(Stored data entries)
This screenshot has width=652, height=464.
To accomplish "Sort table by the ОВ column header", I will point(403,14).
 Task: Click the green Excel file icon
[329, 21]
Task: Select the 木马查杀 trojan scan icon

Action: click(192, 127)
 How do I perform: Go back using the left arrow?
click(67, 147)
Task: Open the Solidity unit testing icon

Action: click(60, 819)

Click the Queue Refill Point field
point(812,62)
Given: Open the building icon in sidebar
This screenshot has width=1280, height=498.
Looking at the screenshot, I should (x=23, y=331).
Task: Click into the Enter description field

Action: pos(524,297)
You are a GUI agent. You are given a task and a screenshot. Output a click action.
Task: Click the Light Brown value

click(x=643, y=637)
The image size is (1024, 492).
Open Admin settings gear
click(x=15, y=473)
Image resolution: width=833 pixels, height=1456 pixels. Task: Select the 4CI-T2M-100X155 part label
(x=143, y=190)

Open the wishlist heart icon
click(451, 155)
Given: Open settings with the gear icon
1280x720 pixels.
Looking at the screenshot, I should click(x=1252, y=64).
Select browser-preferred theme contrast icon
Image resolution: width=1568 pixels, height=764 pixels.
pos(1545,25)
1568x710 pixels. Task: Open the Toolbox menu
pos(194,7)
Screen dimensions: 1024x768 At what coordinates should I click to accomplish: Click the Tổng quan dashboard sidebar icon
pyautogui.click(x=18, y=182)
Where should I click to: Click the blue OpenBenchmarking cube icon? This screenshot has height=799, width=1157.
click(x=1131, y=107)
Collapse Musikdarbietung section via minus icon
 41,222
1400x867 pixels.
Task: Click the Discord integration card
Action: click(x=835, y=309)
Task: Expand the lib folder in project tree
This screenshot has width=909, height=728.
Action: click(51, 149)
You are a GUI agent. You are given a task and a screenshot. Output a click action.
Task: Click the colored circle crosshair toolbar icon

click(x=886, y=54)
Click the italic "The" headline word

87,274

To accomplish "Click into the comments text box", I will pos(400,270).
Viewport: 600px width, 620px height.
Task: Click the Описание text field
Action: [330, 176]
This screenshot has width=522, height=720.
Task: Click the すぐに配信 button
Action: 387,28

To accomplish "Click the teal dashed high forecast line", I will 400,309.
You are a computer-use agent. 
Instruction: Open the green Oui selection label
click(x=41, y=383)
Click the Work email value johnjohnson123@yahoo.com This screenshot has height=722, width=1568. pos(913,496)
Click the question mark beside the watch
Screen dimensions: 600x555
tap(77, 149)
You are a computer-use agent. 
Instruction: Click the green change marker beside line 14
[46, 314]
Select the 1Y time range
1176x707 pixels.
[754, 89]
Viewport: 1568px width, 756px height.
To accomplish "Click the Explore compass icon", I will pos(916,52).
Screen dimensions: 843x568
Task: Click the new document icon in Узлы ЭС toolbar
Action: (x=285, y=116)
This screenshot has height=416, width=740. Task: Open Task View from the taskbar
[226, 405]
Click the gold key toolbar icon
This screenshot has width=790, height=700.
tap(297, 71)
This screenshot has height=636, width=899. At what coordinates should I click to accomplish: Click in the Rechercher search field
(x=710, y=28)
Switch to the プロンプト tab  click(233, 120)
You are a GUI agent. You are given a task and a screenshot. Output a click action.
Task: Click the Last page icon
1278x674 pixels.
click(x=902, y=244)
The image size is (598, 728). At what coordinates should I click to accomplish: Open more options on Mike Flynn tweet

Task brief:
Beginning at the top of the entries above, output each line exactly, and end with the line in which "Task: Expand the lib folder in project tree" appears.

Answer:
This screenshot has width=652, height=464.
To accomplish "Sort table by the ОВ column header", I will point(403,14).
 Task: Click the green Excel file icon
[329, 21]
Task: Select the 木马查杀 trojan scan icon

Action: click(192, 127)
 How do I perform: Go back using the left arrow?
click(67, 147)
Task: Open the Solidity unit testing icon

Action: click(60, 819)

Click the Queue Refill Point field
point(812,62)
Given: Open the building icon in sidebar
This screenshot has width=1280, height=498.
Looking at the screenshot, I should (x=23, y=331).
Task: Click into the Enter description field

Action: pos(524,297)
You are a GUI agent. You are given a task and a screenshot. Output a click action.
Task: Click the Light Brown value

click(x=643, y=637)
The image size is (1024, 492).
Open Admin settings gear
click(x=15, y=473)
Image resolution: width=833 pixels, height=1456 pixels. Task: Select the 4CI-T2M-100X155 part label
(x=143, y=190)

Open the wishlist heart icon
click(451, 155)
Given: Open settings with the gear icon
1280x720 pixels.
Looking at the screenshot, I should click(x=1252, y=64).
Select browser-preferred theme contrast icon
Image resolution: width=1568 pixels, height=764 pixels.
pos(1545,25)
1568x710 pixels. Task: Open the Toolbox menu
pos(194,7)
Screen dimensions: 1024x768 At what coordinates should I click to accomplish: Click the Tổng quan dashboard sidebar icon
pyautogui.click(x=18, y=182)
Where should I click to: Click the blue OpenBenchmarking cube icon? This screenshot has height=799, width=1157.
click(x=1131, y=107)
Collapse Musikdarbietung section via minus icon
 41,222
1400x867 pixels.
Task: Click the Discord integration card
Action: click(x=835, y=309)
Task: Expand the lib folder in project tree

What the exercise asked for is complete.